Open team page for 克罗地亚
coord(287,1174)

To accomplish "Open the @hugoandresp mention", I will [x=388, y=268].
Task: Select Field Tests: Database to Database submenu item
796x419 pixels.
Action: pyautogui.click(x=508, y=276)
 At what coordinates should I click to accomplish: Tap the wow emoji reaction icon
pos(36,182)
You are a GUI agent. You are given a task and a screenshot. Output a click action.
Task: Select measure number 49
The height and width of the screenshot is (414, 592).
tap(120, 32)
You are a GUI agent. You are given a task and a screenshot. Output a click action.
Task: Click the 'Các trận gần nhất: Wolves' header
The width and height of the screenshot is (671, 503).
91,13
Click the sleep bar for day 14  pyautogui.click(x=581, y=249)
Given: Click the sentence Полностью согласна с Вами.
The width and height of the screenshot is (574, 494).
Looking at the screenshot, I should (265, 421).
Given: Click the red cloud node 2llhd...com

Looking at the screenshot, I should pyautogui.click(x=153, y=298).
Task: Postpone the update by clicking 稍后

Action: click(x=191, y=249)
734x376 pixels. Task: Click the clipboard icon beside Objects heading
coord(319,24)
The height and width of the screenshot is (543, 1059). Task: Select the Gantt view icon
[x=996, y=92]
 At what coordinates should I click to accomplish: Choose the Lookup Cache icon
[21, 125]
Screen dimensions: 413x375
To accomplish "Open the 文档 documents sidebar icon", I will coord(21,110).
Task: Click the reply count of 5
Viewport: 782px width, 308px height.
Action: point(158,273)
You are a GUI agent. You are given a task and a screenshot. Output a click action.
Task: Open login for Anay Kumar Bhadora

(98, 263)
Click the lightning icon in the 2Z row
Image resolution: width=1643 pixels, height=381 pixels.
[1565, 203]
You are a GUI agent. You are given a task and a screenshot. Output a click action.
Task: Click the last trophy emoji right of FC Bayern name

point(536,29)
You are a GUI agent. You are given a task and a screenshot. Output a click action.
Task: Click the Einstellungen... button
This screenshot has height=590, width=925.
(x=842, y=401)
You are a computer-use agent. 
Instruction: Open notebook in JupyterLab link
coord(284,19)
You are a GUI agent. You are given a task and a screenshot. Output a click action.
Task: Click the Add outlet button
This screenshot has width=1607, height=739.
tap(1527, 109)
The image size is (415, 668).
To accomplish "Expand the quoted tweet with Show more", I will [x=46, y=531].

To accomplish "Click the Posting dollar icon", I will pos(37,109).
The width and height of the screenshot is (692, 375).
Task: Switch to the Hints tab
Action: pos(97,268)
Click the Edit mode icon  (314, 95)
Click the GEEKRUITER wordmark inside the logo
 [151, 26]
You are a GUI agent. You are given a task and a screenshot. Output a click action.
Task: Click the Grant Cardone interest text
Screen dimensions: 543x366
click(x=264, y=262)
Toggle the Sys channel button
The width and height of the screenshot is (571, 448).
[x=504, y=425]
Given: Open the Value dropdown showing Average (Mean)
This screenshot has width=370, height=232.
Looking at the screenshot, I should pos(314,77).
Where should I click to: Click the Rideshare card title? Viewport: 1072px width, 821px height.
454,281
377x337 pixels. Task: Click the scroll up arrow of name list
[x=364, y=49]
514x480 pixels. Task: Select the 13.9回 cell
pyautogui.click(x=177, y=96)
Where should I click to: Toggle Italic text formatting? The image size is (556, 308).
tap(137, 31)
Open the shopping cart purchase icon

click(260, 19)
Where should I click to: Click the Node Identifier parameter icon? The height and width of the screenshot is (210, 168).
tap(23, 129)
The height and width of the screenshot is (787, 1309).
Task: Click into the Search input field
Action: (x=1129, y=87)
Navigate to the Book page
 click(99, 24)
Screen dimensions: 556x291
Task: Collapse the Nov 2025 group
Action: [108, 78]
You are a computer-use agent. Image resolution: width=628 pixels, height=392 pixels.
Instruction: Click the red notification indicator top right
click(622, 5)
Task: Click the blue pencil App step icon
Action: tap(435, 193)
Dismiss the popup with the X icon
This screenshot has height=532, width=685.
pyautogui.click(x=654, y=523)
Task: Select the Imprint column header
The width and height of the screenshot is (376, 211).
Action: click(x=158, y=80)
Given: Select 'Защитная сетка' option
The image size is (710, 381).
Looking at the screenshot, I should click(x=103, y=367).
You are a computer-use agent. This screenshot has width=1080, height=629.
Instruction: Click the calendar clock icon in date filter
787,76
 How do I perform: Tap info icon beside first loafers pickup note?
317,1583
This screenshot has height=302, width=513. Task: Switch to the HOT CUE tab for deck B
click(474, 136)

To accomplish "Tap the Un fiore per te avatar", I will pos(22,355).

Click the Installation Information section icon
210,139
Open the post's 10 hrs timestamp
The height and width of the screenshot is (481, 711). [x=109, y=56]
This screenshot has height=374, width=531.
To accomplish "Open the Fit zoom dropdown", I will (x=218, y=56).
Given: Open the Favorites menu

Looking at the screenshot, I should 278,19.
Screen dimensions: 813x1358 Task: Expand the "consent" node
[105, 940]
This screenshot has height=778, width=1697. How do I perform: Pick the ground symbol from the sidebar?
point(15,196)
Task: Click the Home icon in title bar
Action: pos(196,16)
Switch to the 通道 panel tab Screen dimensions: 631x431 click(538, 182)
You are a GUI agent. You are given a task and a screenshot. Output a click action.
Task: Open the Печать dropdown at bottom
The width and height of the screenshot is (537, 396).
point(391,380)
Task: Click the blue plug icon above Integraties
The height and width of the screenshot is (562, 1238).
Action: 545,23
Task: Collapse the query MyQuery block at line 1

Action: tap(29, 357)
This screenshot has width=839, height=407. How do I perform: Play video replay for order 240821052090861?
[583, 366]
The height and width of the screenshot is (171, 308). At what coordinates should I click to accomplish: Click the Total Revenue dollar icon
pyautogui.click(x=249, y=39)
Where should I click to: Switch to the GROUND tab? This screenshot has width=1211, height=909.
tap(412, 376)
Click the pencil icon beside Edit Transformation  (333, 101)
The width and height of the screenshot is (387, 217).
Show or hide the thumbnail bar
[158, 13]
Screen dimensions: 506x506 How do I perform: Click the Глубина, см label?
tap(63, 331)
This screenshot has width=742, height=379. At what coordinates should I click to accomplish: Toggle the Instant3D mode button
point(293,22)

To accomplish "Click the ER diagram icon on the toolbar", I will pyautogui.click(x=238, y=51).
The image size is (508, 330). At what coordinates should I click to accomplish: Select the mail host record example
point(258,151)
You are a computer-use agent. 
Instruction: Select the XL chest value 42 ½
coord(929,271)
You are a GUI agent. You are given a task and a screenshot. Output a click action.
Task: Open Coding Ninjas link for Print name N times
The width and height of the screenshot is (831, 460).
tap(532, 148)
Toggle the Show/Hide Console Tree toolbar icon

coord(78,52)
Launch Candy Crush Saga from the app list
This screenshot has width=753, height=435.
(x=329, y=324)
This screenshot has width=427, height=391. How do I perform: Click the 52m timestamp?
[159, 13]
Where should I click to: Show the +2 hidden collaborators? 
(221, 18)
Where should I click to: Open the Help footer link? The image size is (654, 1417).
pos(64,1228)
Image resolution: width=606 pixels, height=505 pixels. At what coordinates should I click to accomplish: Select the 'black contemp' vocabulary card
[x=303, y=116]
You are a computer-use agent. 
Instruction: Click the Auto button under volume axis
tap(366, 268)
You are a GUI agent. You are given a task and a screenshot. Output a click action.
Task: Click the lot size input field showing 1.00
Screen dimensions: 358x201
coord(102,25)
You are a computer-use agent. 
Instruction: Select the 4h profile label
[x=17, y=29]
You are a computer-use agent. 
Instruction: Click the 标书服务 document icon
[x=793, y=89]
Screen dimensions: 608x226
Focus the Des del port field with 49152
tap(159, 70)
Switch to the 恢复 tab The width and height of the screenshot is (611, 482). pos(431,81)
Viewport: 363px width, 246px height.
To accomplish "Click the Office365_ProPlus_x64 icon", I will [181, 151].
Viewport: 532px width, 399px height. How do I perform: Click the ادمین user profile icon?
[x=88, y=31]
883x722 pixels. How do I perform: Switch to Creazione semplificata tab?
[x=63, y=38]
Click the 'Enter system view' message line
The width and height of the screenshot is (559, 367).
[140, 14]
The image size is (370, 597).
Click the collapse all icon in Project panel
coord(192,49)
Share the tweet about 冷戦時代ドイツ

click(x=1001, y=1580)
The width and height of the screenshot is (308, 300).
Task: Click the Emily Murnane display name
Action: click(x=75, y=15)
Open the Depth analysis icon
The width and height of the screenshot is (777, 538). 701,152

+ + + +

Exercise objective: Copy out, from the listing above, every line that contains the word "Edit".

Task solution:
Click the Edit mode icon  (314, 95)
Click the pencil icon beside Edit Transformation  (333, 101)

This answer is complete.